# Task description:
Print each line from the start of the records below up through the line where "Task: Click the 链接 input field" is found, exactly as given.

# Input data:

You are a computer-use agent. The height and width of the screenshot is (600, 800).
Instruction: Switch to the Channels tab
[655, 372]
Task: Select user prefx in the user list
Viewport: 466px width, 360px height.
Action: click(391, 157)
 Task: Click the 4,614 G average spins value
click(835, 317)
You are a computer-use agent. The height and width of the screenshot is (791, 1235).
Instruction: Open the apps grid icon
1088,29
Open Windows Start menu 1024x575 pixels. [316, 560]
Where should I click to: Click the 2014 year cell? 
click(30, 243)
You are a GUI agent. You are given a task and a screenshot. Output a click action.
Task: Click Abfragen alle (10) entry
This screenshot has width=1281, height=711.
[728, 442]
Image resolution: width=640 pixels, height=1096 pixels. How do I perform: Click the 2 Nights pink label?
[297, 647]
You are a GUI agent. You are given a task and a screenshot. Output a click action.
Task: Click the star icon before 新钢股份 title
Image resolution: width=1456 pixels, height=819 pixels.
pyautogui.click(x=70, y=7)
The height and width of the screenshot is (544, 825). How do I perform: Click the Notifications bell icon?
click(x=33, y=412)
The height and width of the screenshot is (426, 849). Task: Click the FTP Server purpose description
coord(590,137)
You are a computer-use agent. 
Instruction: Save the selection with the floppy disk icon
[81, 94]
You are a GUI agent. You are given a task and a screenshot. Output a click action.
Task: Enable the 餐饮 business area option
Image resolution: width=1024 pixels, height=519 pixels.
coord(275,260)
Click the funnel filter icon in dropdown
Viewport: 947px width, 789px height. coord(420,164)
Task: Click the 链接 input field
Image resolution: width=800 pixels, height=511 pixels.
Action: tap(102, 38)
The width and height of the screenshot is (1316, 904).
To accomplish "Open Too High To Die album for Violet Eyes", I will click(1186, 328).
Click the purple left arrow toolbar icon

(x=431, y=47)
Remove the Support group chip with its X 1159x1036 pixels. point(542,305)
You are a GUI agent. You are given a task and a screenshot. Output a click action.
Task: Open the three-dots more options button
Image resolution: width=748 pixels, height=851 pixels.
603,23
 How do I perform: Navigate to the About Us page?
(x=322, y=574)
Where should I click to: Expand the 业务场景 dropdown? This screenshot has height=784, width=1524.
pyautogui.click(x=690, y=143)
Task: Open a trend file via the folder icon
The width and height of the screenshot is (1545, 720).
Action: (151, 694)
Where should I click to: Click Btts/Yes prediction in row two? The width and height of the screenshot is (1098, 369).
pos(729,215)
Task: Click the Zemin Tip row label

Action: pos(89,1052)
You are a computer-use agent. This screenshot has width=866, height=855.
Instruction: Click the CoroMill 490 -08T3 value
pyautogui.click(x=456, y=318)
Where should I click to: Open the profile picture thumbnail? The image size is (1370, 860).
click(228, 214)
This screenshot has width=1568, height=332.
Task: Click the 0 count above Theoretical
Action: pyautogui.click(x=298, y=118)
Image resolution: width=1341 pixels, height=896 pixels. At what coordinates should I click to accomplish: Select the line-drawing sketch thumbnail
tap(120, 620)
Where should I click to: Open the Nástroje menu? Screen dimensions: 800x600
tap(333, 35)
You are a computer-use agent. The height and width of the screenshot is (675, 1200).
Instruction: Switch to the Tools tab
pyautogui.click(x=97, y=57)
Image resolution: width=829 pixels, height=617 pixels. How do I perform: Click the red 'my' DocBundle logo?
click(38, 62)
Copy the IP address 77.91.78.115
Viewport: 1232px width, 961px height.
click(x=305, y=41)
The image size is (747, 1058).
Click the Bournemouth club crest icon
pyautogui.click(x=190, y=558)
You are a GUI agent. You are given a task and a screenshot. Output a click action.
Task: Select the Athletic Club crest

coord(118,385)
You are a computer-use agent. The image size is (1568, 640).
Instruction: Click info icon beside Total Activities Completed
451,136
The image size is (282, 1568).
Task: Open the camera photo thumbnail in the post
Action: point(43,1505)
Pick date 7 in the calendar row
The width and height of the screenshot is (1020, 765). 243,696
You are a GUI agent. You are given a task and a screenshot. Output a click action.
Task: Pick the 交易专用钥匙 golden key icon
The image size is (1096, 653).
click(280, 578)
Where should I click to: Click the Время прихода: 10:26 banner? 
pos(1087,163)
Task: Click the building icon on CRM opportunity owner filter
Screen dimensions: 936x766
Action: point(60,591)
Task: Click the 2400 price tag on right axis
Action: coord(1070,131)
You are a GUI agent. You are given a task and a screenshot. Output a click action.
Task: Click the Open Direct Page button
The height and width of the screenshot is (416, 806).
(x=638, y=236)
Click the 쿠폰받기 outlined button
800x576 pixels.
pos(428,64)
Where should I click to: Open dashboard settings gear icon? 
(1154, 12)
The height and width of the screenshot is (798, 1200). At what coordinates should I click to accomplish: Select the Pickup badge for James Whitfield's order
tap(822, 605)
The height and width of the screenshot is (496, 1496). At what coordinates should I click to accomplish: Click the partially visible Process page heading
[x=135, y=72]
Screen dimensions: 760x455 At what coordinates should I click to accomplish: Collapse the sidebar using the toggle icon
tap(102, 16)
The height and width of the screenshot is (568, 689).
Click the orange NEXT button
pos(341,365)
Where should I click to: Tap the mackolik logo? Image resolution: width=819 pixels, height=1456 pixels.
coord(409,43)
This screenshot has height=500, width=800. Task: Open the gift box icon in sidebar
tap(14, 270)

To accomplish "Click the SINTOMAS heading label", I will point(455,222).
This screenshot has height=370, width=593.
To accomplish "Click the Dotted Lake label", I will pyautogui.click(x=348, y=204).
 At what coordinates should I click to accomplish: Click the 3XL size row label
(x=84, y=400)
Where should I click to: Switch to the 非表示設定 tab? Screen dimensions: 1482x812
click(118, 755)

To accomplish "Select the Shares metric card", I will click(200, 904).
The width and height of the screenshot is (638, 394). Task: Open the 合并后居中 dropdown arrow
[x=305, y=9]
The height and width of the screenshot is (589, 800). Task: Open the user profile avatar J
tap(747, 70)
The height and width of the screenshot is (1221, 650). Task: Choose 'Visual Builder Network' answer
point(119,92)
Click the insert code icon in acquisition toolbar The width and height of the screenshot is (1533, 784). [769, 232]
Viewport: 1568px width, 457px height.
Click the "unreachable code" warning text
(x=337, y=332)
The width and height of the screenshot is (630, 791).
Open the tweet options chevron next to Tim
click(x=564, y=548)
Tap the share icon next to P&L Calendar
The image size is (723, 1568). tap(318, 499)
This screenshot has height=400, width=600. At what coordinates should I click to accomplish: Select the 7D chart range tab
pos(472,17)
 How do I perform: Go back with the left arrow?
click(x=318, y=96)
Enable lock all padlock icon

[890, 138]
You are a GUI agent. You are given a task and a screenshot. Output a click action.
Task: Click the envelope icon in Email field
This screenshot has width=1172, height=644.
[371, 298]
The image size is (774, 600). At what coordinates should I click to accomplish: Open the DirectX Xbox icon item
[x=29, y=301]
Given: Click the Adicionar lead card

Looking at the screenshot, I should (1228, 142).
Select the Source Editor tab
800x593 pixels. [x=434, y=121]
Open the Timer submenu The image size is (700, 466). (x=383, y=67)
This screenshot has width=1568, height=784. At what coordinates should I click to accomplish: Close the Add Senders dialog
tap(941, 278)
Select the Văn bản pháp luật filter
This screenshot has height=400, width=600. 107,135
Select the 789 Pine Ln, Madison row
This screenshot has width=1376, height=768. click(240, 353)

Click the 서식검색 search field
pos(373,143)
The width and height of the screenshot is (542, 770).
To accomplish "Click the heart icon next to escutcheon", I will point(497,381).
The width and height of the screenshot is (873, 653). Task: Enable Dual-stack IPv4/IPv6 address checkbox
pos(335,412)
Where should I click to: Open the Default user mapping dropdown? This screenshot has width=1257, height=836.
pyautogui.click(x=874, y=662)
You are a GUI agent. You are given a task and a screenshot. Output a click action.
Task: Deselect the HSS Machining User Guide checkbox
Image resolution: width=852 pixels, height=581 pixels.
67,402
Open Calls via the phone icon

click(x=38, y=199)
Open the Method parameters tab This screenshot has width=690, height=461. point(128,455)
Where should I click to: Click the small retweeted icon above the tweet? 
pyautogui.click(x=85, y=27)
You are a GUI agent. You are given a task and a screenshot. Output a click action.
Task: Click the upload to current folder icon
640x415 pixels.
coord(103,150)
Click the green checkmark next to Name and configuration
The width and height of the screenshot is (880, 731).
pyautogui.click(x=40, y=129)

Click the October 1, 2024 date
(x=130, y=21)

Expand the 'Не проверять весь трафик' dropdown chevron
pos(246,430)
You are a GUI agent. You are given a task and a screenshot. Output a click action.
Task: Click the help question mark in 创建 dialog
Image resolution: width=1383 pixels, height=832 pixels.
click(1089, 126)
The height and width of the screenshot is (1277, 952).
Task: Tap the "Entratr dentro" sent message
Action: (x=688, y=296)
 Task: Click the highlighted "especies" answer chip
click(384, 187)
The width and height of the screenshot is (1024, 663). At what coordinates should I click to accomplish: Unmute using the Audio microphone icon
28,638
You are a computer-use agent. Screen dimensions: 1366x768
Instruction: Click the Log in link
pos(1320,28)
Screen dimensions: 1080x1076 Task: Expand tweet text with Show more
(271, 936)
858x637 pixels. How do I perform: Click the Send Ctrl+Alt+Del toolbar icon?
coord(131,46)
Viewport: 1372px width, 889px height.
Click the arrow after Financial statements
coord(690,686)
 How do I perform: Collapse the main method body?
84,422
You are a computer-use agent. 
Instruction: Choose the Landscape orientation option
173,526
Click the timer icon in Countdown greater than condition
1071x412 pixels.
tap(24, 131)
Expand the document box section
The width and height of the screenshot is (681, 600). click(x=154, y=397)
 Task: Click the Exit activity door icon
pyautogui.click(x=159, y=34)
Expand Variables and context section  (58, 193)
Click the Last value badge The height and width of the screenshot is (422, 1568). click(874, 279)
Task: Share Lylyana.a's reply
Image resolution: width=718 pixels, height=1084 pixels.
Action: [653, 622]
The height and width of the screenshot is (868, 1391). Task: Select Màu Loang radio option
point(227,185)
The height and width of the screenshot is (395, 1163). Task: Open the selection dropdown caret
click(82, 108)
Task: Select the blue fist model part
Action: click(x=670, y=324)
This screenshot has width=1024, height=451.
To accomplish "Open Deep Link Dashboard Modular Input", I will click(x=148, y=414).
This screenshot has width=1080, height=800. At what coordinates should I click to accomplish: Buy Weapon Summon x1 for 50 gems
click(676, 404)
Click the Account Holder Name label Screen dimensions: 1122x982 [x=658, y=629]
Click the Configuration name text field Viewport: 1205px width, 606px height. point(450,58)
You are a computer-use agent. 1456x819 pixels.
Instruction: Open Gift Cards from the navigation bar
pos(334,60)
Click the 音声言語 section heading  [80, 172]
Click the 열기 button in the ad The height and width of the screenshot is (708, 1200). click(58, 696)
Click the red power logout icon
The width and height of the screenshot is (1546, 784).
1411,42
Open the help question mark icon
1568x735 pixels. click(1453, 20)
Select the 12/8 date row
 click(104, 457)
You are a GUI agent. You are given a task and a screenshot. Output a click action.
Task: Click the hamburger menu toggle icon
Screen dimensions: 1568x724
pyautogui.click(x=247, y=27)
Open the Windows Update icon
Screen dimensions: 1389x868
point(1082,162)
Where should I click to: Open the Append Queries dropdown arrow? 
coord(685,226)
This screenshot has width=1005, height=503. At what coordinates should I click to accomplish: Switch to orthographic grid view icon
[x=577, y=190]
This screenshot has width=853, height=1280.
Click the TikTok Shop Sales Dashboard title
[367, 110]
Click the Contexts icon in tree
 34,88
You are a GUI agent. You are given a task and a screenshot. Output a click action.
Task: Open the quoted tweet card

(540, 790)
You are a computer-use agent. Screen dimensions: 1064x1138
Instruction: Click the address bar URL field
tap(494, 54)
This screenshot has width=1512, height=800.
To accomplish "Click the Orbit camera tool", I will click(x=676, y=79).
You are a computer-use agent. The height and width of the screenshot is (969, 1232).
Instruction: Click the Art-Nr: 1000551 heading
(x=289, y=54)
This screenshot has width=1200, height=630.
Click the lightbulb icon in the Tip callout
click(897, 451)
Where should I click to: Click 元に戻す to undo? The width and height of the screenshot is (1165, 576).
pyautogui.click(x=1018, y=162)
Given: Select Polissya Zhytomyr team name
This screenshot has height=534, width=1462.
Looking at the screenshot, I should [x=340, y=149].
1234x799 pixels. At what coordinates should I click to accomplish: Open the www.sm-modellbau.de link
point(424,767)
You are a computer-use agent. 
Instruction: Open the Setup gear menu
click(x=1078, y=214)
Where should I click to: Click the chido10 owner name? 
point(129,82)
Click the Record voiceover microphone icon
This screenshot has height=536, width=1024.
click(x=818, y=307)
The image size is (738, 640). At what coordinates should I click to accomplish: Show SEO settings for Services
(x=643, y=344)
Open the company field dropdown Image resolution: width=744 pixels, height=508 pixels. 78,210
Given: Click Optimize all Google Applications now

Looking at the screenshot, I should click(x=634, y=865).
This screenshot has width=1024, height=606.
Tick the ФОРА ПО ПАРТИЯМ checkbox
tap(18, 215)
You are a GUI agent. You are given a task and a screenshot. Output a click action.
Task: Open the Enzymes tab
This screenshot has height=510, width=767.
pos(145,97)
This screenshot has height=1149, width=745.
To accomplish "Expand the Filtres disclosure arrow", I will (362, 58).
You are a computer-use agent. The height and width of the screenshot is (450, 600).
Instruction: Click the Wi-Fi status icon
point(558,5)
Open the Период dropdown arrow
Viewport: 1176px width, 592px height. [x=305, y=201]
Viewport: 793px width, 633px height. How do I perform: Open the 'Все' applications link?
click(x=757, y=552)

# Task solution:
You are a computer-use agent. The height and width of the screenshot is (600, 800).
Instruction: Switch to the Channels tab
[655, 372]
Task: Select user prefx in the user list
Viewport: 466px width, 360px height.
Action: click(391, 157)
 Task: Click the 4,614 G average spins value
click(835, 317)
You are a computer-use agent. The height and width of the screenshot is (791, 1235).
Instruction: Open the apps grid icon
1088,29
Open Windows Start menu 1024x575 pixels. [316, 560]
Where should I click to: Click the 2014 year cell? 
click(30, 243)
You are a GUI agent. You are given a task and a screenshot. Output a click action.
Task: Click Abfragen alle (10) entry
This screenshot has width=1281, height=711.
[728, 442]
Image resolution: width=640 pixels, height=1096 pixels. How do I perform: Click the 2 Nights pink label?
[297, 647]
You are a GUI agent. You are given a task and a screenshot. Output a click action.
Task: Click the star icon before 新钢股份 title
Image resolution: width=1456 pixels, height=819 pixels.
pyautogui.click(x=70, y=7)
The height and width of the screenshot is (544, 825). How do I perform: Click the Notifications bell icon?
click(x=33, y=412)
The height and width of the screenshot is (426, 849). Task: Click the FTP Server purpose description
coord(590,137)
You are a computer-use agent. 
Instruction: Save the selection with the floppy disk icon
[81, 94]
You are a GUI agent. You are given a task and a screenshot. Output a click action.
Task: Enable the 餐饮 business area option
Image resolution: width=1024 pixels, height=519 pixels.
coord(275,260)
Click the funnel filter icon in dropdown
Viewport: 947px width, 789px height. coord(420,164)
Task: Click the 链接 input field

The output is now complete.